Quelles sont les grandes batailles françaises ?

Parmi les batailles les plus déterminantes figurent Poitiers (732), Bouvines (1214), Crécy (1346), Azincourt (1415), Marignan (1515), Valmy (1792), Austerlitz (1805), Waterloo (1815), Verdun (1916) et Diên Biên Phu (1954). L'historien Vincent Bernard en recense 50 dans son ouvrage de référence, des premiers conflits gaulois aux hyperbatailles du XXe siècle.

Quelle est la plus grande bataille de l'histoire de France ?

Verdun (21 février au 4 juillet 1916) est souvent considérée comme la plus symbolique, avec plus de 160 000 morts français en 10 mois et un front stabilisé grâce au système de la « noria ». La première bataille de la Marne (1914) fut la plus massive en effectifs : plus d'un million de soldats franco-britanniques face à 900 000 Allemands, avec plus de 500 000 morts, disparus ou blessés.

Quel est le jour le plus sanglant de l'histoire de France ?

La nuit de la Saint-Barthélemy (23-24 août 1572) reste l'une des journées les plus meurtrières sur le sol français, avec environ 4 000 tués à Paris et 10 000 en province en quelques heures. En dehors des guerres civiles, Verdun et la Somme (1916) concentrent les journées les plus coûteuses pour l'armée française à l'extérieur.

Quels sont les 4 corps de l'armée française ?

Les Forces armées françaises se composent de quatre armes : l'Armée de terre, la Marine nationale, l'Armée de l'air et de l'espace, et la Gendarmerie nationale. Cette dernière est rattachée à la fois au ministère des Armées (emplois militaires, OPEX) et au ministère de l'Intérieur (budget, missions de police) depuis la loi du 3 août 2009.

Qui est le créateur de l'armée française ?

Il n'existe pas de créateur unique. Charles VII (1422-1461) est considéré comme le fondateur de la première armée permanente avec l'Ordonnance de Louppy-le-Châtel (1445) et les Compagnies d'ordonnance. La Révolution française marque une deuxième naissance avec la levée en masse (1793) et la loi Jourdan (1798) instaurant la conscription : celle de l'armée nationale citoyenne.

Quelle est l'histoire de la Première Armée française ?

La Première Armée française, anciennement « Armée B », est née en 1944 sous le commandement du général de Lattre de Tassigny lors du débarquement de Provence (15 août 1944). Elle devient officiellement la 1ère Armée le 19 septembre 1944 et remonte la vallée du Rhône vers l'Alsace et le Rhin. Sur près de 300 000 FFI, 137 000 y sont intégrés à l'automne 1944. Elle participe aux campagnes d'Alsace, notamment la poche de Colmar, puis au franchissement du Rhin jusqu'en mai 1945.

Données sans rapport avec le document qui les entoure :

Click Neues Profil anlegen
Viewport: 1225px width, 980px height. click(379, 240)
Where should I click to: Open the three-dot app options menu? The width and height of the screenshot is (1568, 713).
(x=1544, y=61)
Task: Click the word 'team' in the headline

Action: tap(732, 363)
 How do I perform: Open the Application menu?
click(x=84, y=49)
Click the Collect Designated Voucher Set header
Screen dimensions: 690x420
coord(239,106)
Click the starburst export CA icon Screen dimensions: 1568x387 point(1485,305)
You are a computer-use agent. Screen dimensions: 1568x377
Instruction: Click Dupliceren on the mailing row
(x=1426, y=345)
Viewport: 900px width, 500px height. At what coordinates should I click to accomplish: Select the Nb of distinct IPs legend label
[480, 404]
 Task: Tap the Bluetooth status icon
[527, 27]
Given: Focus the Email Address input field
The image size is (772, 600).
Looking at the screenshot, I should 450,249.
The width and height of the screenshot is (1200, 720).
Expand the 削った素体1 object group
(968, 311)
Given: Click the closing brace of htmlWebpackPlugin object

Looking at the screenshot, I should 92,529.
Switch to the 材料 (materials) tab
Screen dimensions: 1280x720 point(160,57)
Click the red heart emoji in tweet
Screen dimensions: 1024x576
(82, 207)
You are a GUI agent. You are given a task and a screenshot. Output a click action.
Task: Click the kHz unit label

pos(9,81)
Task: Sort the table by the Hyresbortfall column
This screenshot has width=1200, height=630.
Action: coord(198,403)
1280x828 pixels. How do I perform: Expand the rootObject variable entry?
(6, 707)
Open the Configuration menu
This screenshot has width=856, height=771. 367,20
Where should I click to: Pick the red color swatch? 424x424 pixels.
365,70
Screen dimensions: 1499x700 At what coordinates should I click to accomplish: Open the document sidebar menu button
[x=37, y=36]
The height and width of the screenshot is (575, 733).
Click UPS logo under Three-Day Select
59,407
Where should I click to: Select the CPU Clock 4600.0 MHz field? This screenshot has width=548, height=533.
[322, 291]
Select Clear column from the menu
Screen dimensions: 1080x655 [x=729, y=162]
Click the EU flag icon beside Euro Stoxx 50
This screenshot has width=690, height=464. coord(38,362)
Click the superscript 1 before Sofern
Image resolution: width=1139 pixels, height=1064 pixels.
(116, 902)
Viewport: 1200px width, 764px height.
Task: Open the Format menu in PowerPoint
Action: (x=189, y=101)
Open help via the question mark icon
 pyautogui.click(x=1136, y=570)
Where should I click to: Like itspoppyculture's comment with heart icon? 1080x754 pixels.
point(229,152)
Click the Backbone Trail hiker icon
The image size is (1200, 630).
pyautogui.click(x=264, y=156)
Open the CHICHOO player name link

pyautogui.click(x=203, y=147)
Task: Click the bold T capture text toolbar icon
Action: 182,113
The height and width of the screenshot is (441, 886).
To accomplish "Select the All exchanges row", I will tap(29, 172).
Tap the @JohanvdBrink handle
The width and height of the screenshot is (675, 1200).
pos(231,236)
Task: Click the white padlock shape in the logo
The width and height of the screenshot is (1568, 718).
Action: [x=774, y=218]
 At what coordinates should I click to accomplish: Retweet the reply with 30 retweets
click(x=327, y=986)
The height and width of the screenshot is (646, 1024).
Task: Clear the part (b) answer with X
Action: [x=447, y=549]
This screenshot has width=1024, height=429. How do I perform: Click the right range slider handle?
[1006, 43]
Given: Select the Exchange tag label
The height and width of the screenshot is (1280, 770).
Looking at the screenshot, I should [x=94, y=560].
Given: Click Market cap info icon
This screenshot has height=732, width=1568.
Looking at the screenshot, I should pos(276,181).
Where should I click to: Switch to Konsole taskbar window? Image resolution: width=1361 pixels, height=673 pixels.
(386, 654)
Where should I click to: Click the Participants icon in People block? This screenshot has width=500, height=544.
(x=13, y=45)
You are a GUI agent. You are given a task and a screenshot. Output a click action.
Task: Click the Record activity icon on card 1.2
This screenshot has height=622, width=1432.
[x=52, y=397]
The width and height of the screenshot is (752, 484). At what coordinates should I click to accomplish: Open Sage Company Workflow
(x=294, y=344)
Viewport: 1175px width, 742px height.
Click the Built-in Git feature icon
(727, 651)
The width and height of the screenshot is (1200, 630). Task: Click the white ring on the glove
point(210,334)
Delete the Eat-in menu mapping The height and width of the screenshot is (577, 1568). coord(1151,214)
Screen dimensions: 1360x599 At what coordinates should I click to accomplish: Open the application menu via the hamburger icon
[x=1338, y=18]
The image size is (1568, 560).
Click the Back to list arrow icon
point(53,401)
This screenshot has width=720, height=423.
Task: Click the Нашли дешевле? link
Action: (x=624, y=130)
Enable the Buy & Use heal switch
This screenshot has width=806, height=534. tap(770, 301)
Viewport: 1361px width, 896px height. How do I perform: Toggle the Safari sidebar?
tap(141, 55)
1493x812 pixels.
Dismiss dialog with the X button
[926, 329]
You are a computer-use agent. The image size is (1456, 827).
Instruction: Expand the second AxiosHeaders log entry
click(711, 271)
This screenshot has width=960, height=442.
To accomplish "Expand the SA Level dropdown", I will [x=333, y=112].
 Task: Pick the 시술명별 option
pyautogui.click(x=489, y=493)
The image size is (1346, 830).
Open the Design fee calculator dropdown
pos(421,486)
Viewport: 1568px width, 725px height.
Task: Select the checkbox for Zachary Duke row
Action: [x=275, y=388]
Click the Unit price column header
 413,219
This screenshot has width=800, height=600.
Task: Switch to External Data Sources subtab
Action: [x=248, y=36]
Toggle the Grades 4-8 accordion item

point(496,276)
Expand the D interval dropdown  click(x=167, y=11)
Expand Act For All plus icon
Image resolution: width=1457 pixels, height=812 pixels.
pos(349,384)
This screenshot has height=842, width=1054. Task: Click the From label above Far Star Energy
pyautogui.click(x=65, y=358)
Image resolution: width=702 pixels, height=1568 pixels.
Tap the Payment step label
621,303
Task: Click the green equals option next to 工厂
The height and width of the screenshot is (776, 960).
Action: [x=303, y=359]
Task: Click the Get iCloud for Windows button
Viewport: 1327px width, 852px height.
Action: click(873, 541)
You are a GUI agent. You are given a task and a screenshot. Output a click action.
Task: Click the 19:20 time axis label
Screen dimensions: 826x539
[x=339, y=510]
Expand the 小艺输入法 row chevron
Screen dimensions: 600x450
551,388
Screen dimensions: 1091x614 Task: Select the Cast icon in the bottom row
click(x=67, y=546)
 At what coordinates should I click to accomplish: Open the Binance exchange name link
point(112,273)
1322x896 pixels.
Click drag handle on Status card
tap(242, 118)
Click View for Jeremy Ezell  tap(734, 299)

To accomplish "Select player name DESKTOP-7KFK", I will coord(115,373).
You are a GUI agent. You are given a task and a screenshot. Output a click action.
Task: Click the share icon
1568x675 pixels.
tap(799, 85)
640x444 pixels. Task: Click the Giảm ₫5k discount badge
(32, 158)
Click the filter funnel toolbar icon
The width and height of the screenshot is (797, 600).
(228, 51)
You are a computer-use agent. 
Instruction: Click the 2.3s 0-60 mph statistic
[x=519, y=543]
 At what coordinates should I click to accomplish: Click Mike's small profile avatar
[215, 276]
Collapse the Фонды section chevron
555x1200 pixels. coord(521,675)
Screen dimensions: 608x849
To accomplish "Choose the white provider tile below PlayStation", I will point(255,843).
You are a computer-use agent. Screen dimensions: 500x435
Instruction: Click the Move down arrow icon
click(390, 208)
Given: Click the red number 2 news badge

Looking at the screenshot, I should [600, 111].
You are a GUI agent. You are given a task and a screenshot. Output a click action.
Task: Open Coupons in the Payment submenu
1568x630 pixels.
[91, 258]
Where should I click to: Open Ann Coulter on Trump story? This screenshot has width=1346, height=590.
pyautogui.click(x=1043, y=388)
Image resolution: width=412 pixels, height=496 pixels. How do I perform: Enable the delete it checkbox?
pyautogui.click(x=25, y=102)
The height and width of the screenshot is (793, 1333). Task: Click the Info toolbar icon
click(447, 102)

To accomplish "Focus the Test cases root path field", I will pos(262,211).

Quelles sont les guerres de la France ?

La France a mené des guerres sur toutes les grandes périodes de son histoire : guerres féodales médiévales, Guerre de Cent Ans (1337-1453), huit guerres de Religion (1562-1598), guerres de Louis XIV, guerres révolutionnaires et napoléoniennes (1792-1815), guerre franco-prussienne (1870), les deux guerres mondiales, guerres de décolonisation (Indochine 1946-1954, Algérie 1954-1962), puis vingt guerres et treize grandes opérations militaires depuis 1961 selon l'historien Michel Goya.

Qui a déclaré la guerre en 1939 ?

La France et le Royaume-Uni déclarent la guerre à l'Allemagne nazie le 3 septembre 1939, après l'invasion de la Pologne par Hitler le 1er septembre. Après l'armistice du 22 juin 1940 signé par le gouvernement de Vichy, c'est le général de Gaulle, depuis Londres, qui maintient la France en guerre avec l'Appel du 18 juin 1940 et la fondation des Forces françaises libres.

Quand et pourquoi le service militaire obligatoire a-t-il été supprimé en France ?

En 1996, le président Jacques Chirac décide de suspendre le service militaire obligatoire, effectif dès 1997. Cette réforme met fin à près de deux siècles de conscription héritée de la loi Jourdan de 1798 et réduit les effectifs de plus de 500 000 à environ 250 000 hommes. L'objectif était d'adapter l'armée aux missions professionnelles contemporaines, opérations extérieures et projection de force, plutôt qu'à la défense territoriale de masse.